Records
<<<<

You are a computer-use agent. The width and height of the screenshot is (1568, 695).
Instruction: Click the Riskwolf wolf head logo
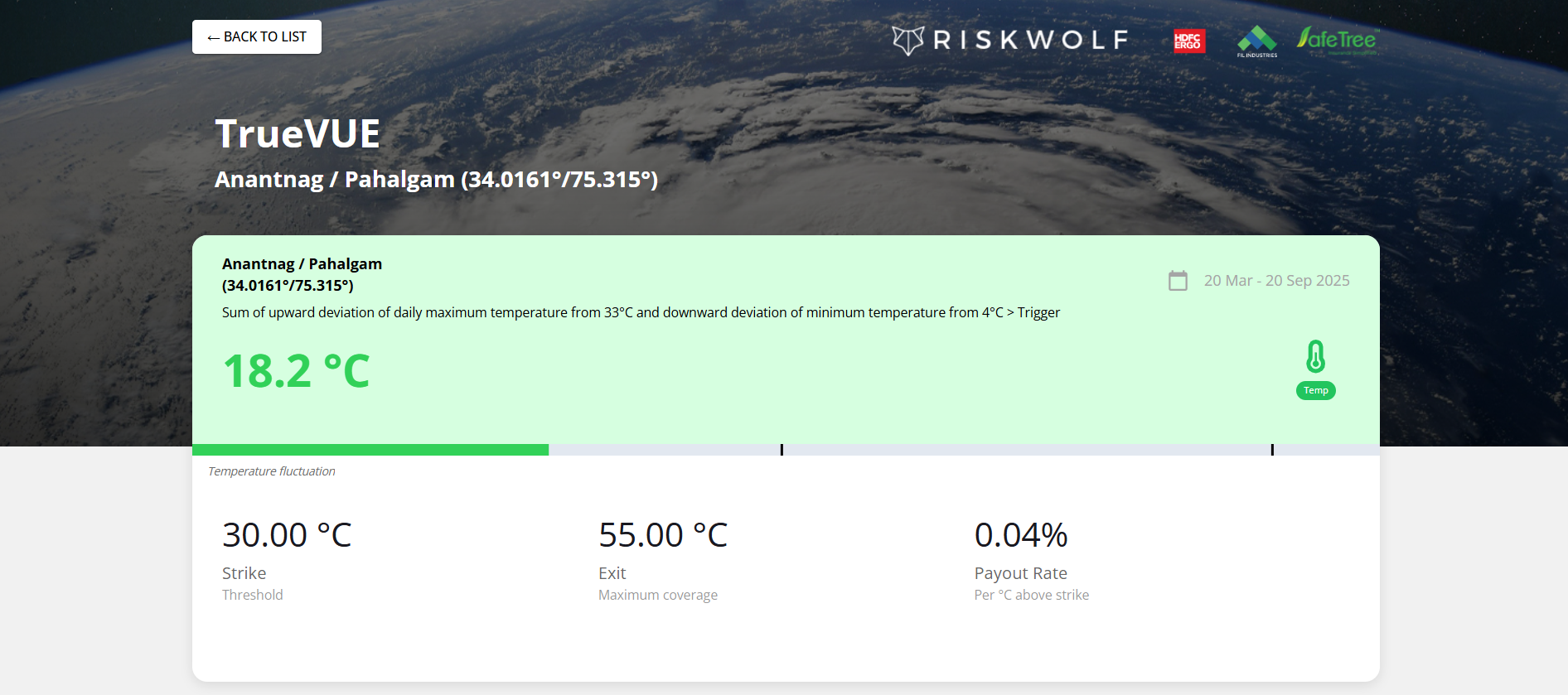coord(907,40)
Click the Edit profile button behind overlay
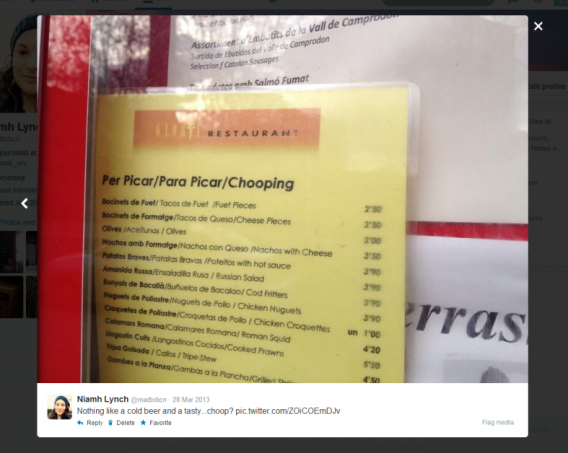Screen dimensions: 568x453 [x=548, y=87]
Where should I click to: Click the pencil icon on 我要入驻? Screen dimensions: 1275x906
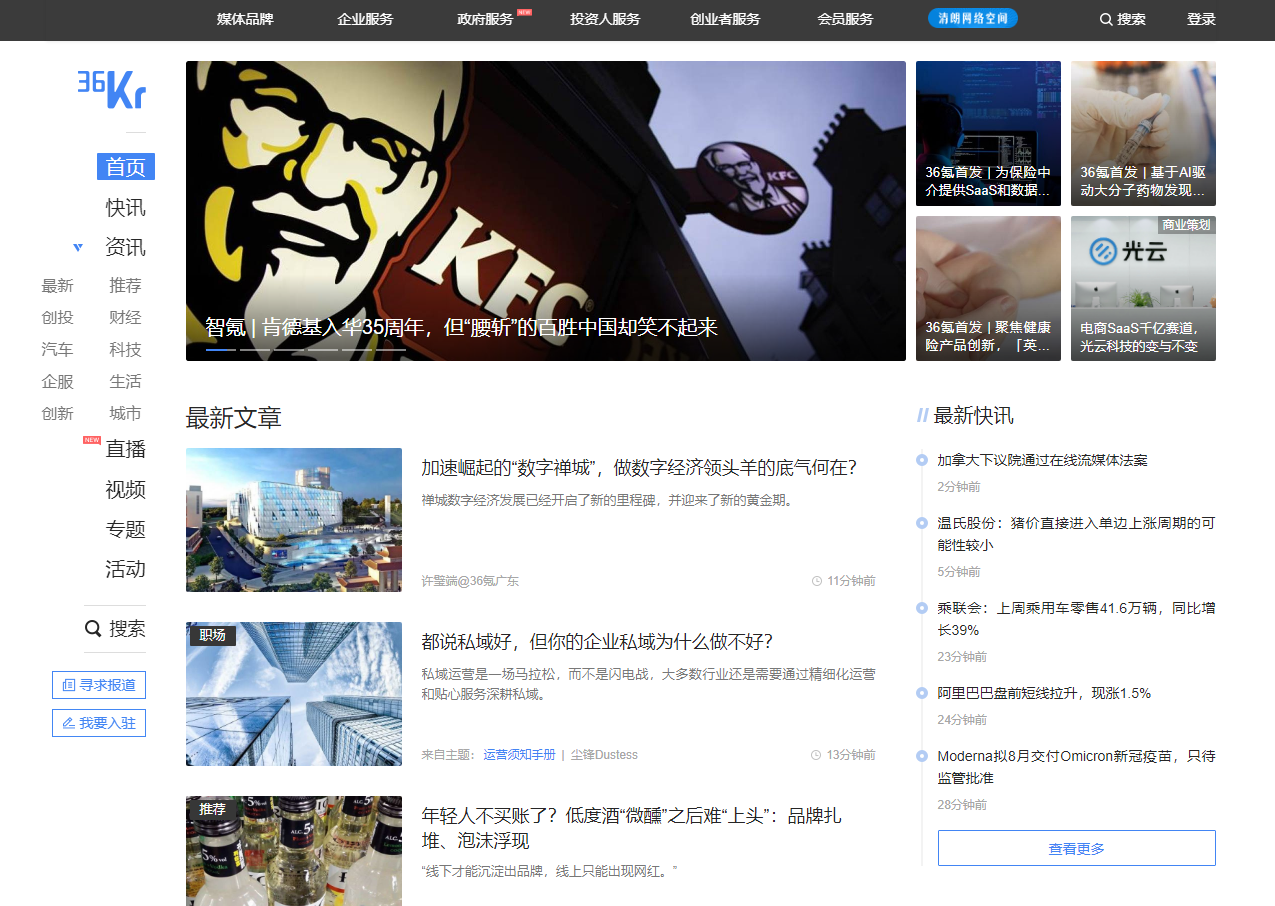[69, 723]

>>>>

* _Challenge_:
Rewrite all of the material with "pencil icon" changed to "edit icon" and everything else left as it is. Omit the pictures from your answer.

* _Answer to the exercise_:
You are a computer-use agent. The width and height of the screenshot is (1568, 695).
Instruction: Click the Riskwolf wolf head logo
coord(907,40)
Click the Edit profile button behind overlay
Screen dimensions: 568x453 [x=548, y=87]
Where should I click to: Click the edit icon on 我要入驻? Screen dimensions: 1275x906
[69, 723]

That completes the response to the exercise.